Я повернулся, чтоб взять баночку, и выпустил бабкину ладошку. Выскользнула она, а когда я спохватился — не было ее нигде… песенка смутная таяла, и все. Тогда я взял баночку.

— Очень много сумасшедших, — сказал я Диме. — Москва переполнена. Поэтому я баночку эту выброшу от греха.

— Мне плевать, — буркнул Дима.

Я пошел к урне, и над самой урной банка выскользнула у меня и разбилась, ударившись о дно урны. Маслянистая брызга упала мне на руку, я тут же ее вытер о куртку.

Обратно к Диме я никак не мог пробиться. Толпа повалила с эскалатора. Они все так спешили. Господи Боже мой! А на той стороне стоял чернолицый — на мою долю. Схлынула толпа, а я остался. Я подошел к Диме.

— Про эту бабку я понял, — сказал я Диме. — Она из каких-то глубин нашей жизни. Сколько над нами наставлено опытов, да и просто, без опытов, — мы же отпетые в мире. А сейчас все это вылезло. Может, она из Чернобыля прибрела.

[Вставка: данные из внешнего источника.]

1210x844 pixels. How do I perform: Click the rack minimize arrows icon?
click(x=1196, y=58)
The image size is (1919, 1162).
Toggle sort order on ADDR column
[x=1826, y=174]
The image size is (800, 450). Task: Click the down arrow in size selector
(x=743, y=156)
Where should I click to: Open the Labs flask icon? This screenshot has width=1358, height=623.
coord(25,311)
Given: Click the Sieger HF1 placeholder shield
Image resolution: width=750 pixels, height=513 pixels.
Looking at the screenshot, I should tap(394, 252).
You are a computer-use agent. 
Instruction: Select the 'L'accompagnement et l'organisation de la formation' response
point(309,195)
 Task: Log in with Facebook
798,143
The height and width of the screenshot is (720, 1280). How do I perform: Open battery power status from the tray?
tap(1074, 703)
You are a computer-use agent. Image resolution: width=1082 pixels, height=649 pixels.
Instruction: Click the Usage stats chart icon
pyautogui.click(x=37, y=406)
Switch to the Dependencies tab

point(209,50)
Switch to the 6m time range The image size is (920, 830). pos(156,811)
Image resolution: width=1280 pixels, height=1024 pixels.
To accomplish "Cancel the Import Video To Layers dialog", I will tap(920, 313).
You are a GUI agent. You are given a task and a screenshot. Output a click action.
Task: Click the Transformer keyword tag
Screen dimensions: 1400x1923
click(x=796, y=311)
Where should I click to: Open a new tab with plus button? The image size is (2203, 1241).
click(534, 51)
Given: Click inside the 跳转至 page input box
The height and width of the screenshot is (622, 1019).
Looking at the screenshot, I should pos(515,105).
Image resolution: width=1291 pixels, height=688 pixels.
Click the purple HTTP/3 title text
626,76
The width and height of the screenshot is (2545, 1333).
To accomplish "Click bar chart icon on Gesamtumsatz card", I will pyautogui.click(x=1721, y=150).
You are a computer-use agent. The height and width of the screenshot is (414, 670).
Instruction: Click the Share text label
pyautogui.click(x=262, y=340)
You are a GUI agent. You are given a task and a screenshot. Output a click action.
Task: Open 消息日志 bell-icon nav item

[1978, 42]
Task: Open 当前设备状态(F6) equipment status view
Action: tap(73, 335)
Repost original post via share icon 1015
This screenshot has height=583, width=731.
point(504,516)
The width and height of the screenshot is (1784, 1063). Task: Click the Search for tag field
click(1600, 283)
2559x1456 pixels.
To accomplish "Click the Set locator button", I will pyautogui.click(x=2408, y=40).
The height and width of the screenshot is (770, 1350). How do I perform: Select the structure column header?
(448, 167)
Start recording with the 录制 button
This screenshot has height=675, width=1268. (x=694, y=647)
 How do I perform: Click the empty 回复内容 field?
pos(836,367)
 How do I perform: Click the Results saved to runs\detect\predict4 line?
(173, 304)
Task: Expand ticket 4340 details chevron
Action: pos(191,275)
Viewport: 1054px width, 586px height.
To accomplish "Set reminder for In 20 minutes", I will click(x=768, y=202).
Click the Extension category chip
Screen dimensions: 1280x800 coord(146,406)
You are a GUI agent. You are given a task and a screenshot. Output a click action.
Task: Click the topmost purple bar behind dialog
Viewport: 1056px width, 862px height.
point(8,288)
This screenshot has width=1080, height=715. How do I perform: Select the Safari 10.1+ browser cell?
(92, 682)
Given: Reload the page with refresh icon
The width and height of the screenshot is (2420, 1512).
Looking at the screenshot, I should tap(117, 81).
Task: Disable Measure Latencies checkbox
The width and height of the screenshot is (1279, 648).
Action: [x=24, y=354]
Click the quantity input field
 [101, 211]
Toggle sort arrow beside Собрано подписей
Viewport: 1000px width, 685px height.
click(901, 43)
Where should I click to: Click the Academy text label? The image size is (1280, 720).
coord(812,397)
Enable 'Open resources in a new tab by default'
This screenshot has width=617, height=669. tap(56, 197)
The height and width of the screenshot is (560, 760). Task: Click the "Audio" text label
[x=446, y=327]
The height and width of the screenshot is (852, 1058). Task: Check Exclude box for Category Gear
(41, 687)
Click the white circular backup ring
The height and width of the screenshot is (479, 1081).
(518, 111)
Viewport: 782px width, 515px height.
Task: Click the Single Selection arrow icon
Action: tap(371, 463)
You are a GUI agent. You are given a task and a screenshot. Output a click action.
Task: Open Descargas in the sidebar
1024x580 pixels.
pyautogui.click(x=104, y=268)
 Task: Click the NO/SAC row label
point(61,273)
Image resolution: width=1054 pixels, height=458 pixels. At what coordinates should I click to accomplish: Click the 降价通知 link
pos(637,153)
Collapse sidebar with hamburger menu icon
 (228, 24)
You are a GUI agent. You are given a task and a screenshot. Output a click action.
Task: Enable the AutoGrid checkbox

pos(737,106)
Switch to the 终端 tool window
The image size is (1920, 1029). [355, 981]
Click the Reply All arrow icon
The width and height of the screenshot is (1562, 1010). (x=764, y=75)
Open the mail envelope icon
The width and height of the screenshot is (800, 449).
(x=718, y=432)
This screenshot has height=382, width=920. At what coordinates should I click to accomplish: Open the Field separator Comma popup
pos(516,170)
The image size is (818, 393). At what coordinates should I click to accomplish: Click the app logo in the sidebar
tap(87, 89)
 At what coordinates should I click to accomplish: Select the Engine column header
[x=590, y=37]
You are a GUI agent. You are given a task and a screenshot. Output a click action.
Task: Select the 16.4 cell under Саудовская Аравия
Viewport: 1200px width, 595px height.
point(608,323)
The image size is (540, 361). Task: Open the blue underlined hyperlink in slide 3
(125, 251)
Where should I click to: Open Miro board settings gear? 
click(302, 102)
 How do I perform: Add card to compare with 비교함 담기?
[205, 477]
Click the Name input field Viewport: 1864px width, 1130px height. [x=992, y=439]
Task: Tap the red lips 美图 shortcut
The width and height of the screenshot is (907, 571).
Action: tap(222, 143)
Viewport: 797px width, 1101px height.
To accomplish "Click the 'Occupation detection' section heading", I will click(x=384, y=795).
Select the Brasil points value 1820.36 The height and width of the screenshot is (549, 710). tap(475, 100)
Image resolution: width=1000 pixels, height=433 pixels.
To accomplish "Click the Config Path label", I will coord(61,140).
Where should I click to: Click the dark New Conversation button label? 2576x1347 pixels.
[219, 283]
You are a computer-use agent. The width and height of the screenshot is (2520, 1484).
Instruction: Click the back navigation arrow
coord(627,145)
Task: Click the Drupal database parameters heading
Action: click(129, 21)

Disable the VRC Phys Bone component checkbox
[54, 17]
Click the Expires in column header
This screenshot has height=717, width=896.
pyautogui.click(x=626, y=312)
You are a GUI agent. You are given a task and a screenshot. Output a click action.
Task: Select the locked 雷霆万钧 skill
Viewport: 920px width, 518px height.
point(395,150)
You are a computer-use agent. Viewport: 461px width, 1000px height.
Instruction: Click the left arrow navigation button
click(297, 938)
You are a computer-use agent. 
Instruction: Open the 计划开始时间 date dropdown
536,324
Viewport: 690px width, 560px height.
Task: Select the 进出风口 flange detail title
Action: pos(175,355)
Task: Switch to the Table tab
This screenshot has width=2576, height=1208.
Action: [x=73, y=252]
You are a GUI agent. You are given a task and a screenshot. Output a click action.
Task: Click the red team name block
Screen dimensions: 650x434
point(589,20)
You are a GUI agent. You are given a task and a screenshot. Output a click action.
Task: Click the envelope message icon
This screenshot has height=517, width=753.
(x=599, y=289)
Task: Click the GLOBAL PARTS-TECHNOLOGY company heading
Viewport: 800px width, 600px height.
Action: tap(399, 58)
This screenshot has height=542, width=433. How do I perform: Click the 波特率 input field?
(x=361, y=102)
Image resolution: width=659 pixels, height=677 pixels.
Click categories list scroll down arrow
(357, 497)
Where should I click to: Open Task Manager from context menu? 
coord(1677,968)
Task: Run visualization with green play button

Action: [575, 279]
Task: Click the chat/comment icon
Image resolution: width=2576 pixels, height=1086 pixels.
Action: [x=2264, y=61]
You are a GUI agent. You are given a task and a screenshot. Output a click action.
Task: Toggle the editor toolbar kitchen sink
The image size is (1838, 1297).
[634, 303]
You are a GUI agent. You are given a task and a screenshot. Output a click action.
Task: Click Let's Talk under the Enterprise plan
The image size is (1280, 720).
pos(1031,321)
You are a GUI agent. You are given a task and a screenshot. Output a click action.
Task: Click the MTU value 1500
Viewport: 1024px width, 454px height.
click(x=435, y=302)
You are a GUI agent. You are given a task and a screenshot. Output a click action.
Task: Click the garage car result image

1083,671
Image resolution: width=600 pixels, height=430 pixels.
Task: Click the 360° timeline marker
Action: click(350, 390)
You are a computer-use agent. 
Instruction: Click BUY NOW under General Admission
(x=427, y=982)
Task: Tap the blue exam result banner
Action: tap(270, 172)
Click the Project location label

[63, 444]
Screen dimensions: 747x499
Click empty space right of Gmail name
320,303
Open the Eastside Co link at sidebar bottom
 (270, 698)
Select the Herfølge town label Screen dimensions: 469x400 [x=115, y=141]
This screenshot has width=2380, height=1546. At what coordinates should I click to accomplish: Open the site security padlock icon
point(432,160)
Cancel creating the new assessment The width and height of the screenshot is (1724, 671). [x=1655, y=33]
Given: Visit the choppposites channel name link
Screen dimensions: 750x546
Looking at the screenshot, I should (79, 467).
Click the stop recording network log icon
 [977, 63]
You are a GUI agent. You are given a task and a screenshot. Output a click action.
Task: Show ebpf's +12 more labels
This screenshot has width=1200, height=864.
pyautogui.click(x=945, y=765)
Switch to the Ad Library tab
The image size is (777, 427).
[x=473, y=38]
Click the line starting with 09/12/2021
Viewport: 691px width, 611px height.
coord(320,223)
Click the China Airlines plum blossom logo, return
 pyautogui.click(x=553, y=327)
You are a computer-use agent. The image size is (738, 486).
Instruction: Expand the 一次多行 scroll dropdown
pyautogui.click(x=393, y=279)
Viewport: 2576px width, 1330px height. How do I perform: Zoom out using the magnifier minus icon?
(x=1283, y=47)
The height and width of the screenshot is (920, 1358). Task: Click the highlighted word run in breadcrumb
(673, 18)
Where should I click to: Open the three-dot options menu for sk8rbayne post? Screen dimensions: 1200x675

— Какая еще бабка? — удивился Дима. — Че мы вообще стоим-то?

— Ну тогда идем, — сказал я.

— Идем, — сказал Дима. — В пивняк.

— Как в пивняк? — я прямо подпрыгнул. — А к ней-то! К любви-то!

— Ты же сам говорил, что нас не пустят! — крикнул Дима.

Но нас пустили.

Дима наврал, что мы рассыльные из министерства. Я молился, чтоб пожилой женщины не было дома и мне не пришлось бы держать ее за голову, цепляться с ужасом за оползающий парик. Тоска накатывала, но так, как будто не на меня, а где-то рядом, а я только знал о ней, тяжелой тоске.